Text block ▸
|The recent naming of the grand coalition Cabinet has brought an interesting twist to Ukambani politics – a political realignment hitherto talked about only in hush tones.
For the first time in a long while, known sworn enemies in the fight for the region’s political supremacy have found themselves sharing a platform. But will the new marriage of convenience work, and to whose benefit?
That Vice-President Kalonzo Musyoka, Water and Irrigation minister Charity Ngilu and Party of Independent Candidates of Kenya (Pick) boss John Harun Mwau, who has been appointed Transport assistant minister, find themselves in the same government has ignited a new debate.
And this has happened in different ways. While Mr Musyoka became VP following a post-election pact between his ODM Kenya party and President Kibaki’s PNU, Mr Mwau has come in through Pick and Mrs Ngilu through Narc which is allied to Prime Minister Raila Odinga’s ODM.
While Ms Ngilu’s pact with ODM was known even before the December elections, that of Mr Mwau remains a puzzle to many.
In the run-up to last year’s polls, Mr Musyoka did everything possible to stop Mrs Ngilu making it to Parliament four times in a row as the Kitui Central representative.
In Kilome, he openly told voters that Mr Mwau was a Raila man and asked them to instead vote for his friend and then close confidant, Mr Mutinda Mutiso.
But the crusade flopped and Mrs Ngilu and Mr Mwau were among four candidates who defied the ODM-K sweep of the region’s 17 parliamentary seats.
The others were: Kathiani’s Ms Wavinya Ndeti (CCU) and Mr Charles Nyamai of Kitui West (Narc).
The Ukambani politics has been characterised by bitter political rivalry since independence, and observers say the scenario is likely to persist between now and 2012 when the country goes for the next General Election.
Rivalries that immediately come to mind are between Cabinet minister Paul Ngei and MP Mbolu Malu in the 1960s and ‘70s, as well as between Mr Ngei and influential politician Mulu Mutisya from the late 1970s to the early ‘90s after Mr Malu died.

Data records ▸

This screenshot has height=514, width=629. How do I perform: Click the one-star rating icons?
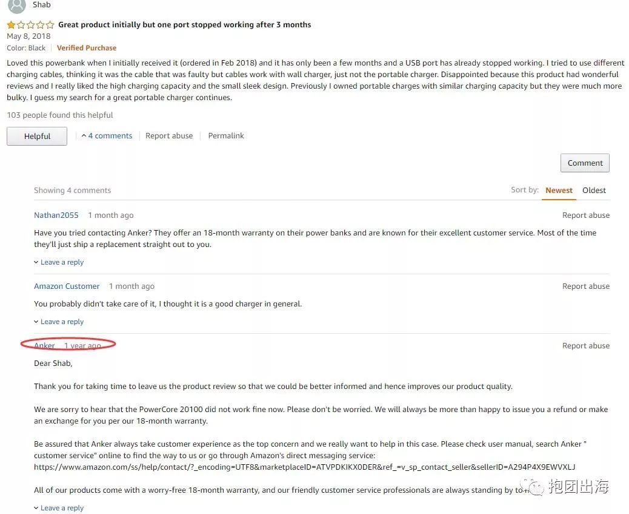(30, 25)
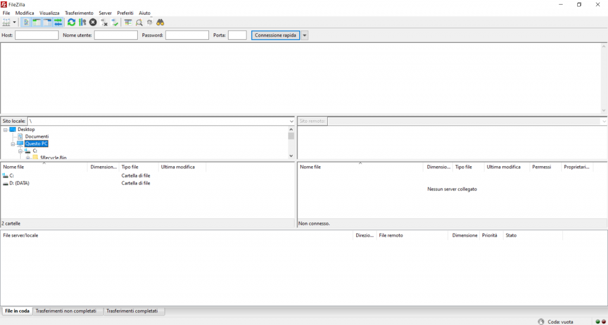608x325 pixels.
Task: Collapse the Desktop tree node
Action: tap(5, 129)
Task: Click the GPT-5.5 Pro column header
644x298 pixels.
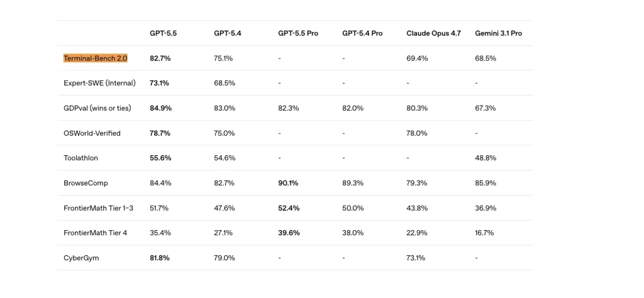Action: click(298, 33)
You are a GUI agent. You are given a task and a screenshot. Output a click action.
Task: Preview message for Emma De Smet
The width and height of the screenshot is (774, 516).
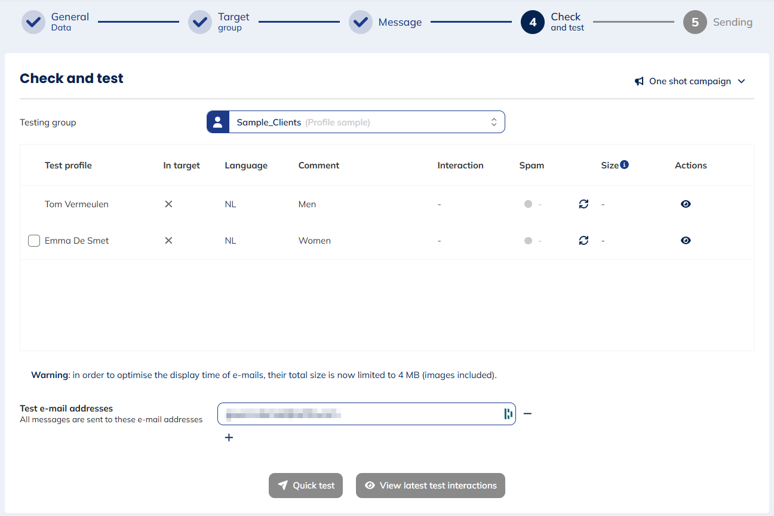[x=686, y=241]
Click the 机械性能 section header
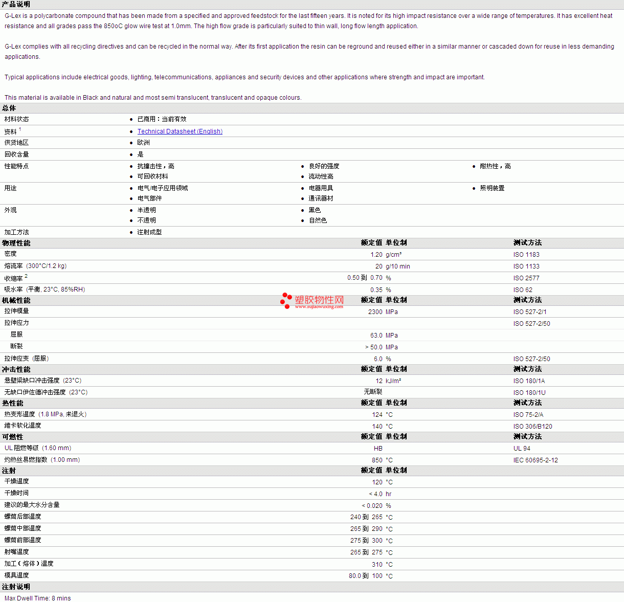 16,300
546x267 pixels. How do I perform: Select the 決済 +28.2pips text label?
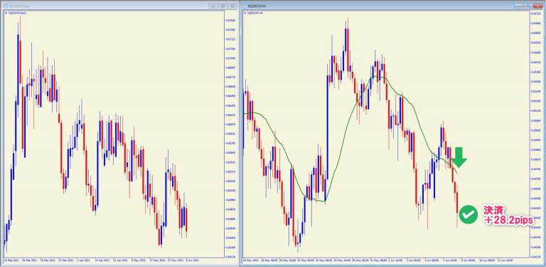(x=508, y=214)
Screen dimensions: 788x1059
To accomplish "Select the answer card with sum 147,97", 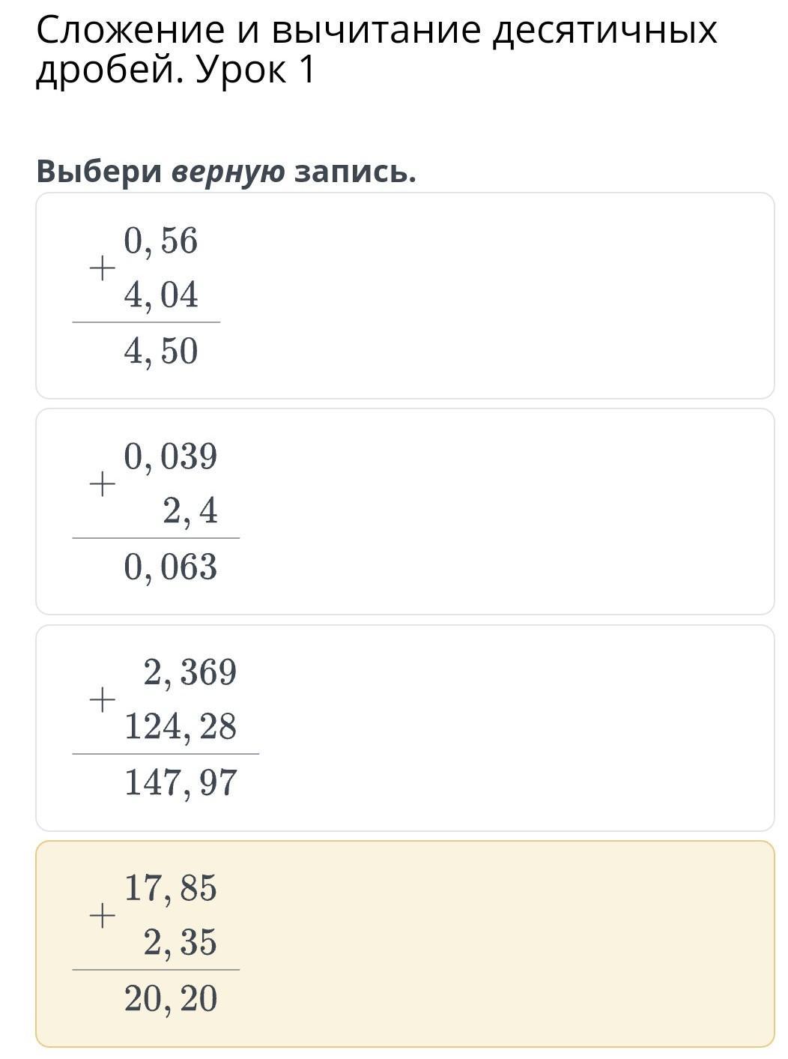I will click(x=404, y=728).

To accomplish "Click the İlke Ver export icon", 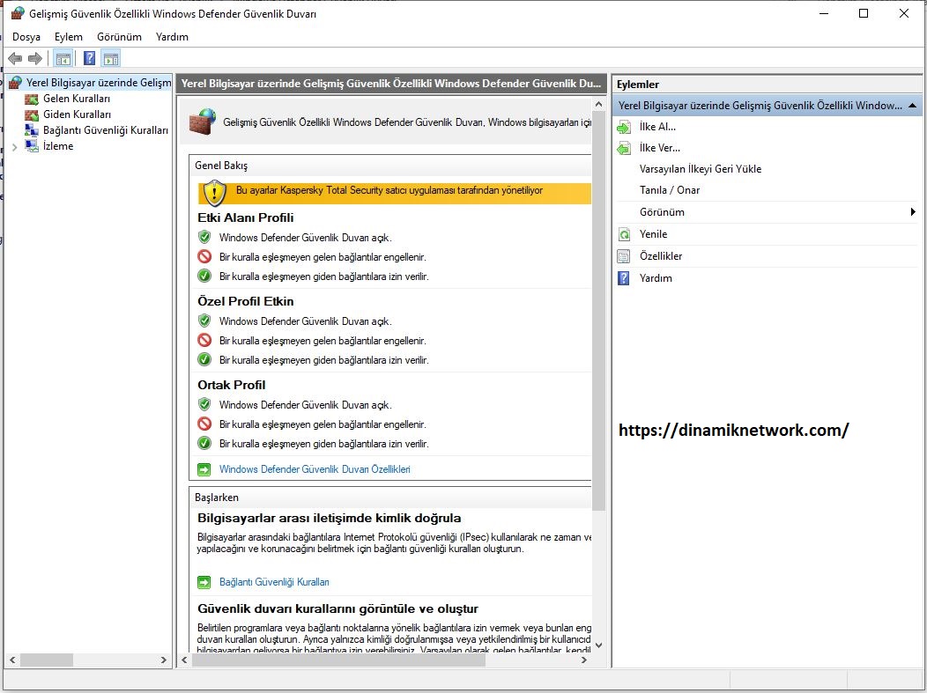I will coord(624,147).
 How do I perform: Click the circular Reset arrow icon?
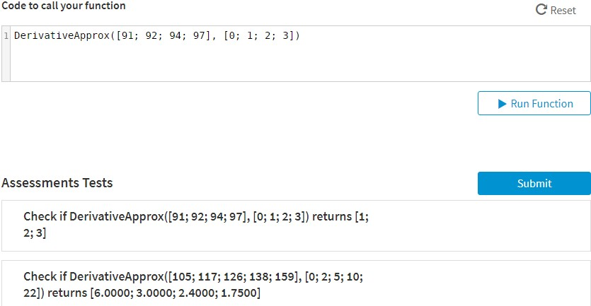point(541,10)
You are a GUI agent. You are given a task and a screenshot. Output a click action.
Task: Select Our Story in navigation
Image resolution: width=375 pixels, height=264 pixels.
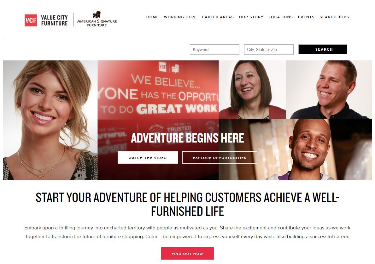pos(251,17)
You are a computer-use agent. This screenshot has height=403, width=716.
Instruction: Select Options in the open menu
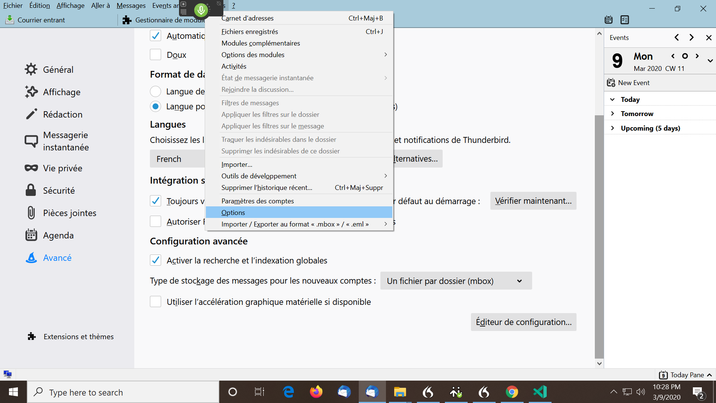tap(233, 212)
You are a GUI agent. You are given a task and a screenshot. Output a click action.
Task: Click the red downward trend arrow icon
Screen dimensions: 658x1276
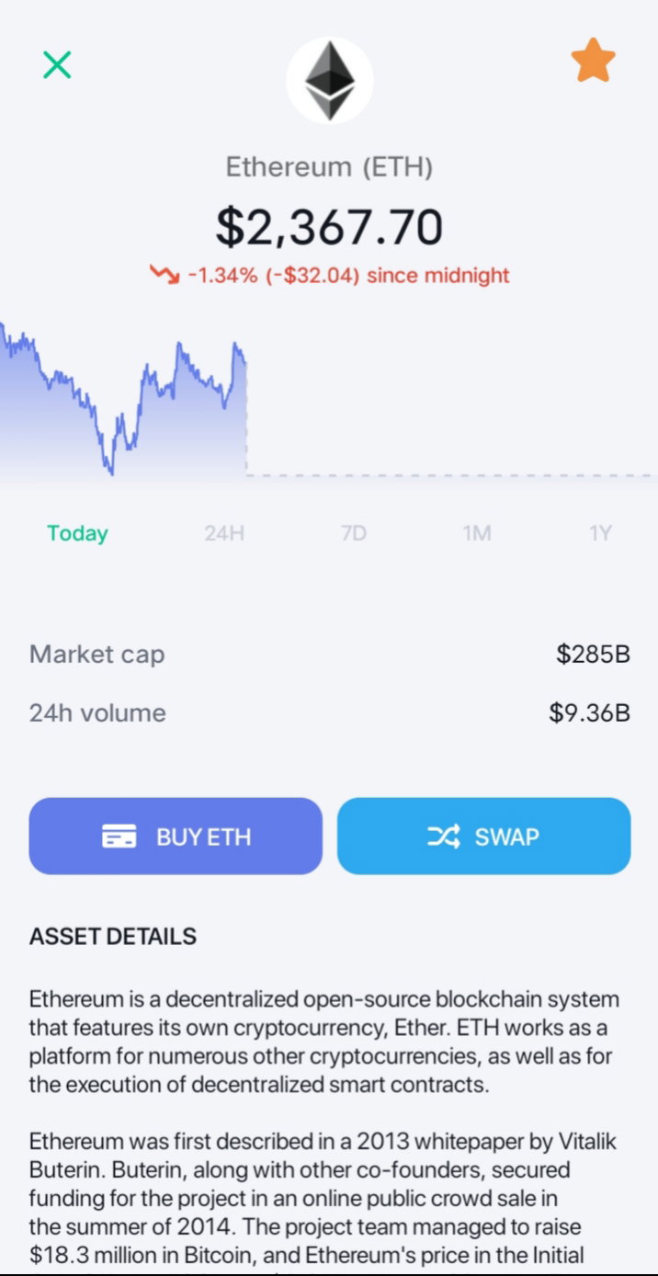[x=165, y=274]
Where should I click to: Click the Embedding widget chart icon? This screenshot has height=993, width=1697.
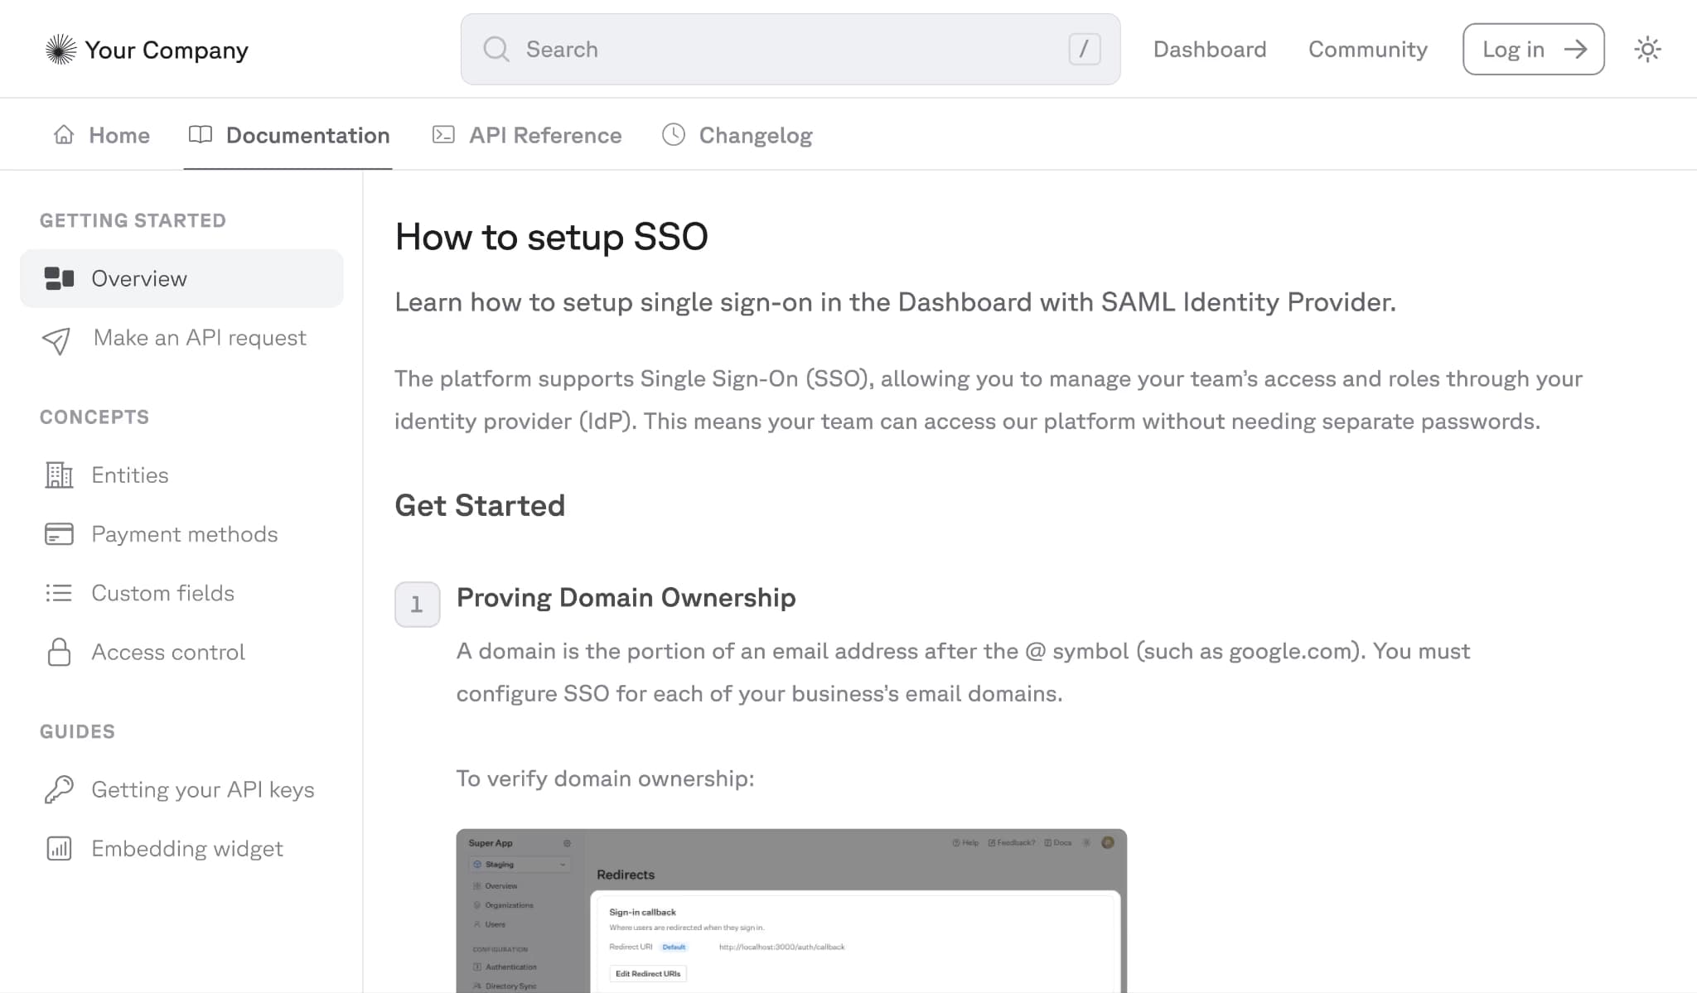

Tasks to perform ▸
A. Render the following sentence from the article on Ukambani politics into French: "For the first time in a long while, known sworn enemies in the fight for the region’s political supremacy have found themselves sharing a platform."
B. In the article on Ukambani politics, which constituency is Mr Charles Nyamai said to represent, and for which party?
C. Continue the article on Ukambani politics from its last sentence, keeping its formal journalistic register.

Exercise results ▸
A. Pour la première fois depuis longtemps, des ennemis jurés notoires dans la lutte pour la suprématie politique de la région se sont retrouvés à partager une même tribune.

B. Kitui West, for Narc.

C.
“The Moi regime preferred Mr Mutisya to Mr Ngei, and with the Ngei fall from grace, the fight shifted to Mr Mutisya and retired armed forces chief turned politician Gen Jackson Mulinge,” says Mr Martin Masai, ad editor and publisher.
“With Mutisya dead and Mulinge incapacitated, the fight brought in new characters — Ngilu and Kalonzo and then Mwau, so we expect the trend to continue in the days to come.”
Before the Cabinet appointments Mr Mwau and Mrs Ngilu had shown signs that they would cut Mr Musyoka’s growing influence that threatened to strengthen his hold onto the unofficial post of undisputed leader of the Ukambani politics, a platform that had propelled him into the national limelight.
In the run-up to the 2002 polls, Mr Musyoka was involved in sideshows with Mr Mwau, the Kilome MP, at one time suggesting that he would stand for Parliament in the Mwingi North MP’s area.
When President Kibaki and Mr Odinga were working on the grand coalition government, no one imagined Mr Mwau’s name would feature anywhere. So it was a big shock in Ukambani when he and Ms Wavinya Ndeti became assistant ministers, the latter of Gender and Sports.
And a well-placed source says Mr Odinga is behind Mr Mwau’s elevation. It is said that Mr Mwau was in fact poised for a Cabinet position, but he declined the offer.
According to Mr Mwau’s close confidants, his argument was that as a businessman with connections abroad, a Cabinet post would restrict his movements.
If indeed Mr Odinga was behind Mr Mwau’s appointment, the residents are asking why. Some claim that the PM is returning Mr Mwau’s favour of funding his campaigns last year.
But others see the gesture as part of Mr Odinga’s efforts to keep in check the VP’s influence.
A Mwau confidant says the assistant minister no longer wants to be seen as just a community leader.
“Actually, the ‘Boss’ (as he is known in Pick circles) is cultivating a national image, just wait and see,” he adds. But Mr Mwau knows that to cut a national figure he must first win the heart and soul of his Akamba people.
And realising this dream will depend on how Ukambani takes the grand coalition Cabinet which even some Kalonzo supporters criticise as being unfair to the region.
A fourth political forum is slowly emerging in the quest for the region’s leadership, with youthful ODM-K MPs Charles Kilonzo (Yatta) and Kiema Kilonzo (Mutitu) taking the mantle.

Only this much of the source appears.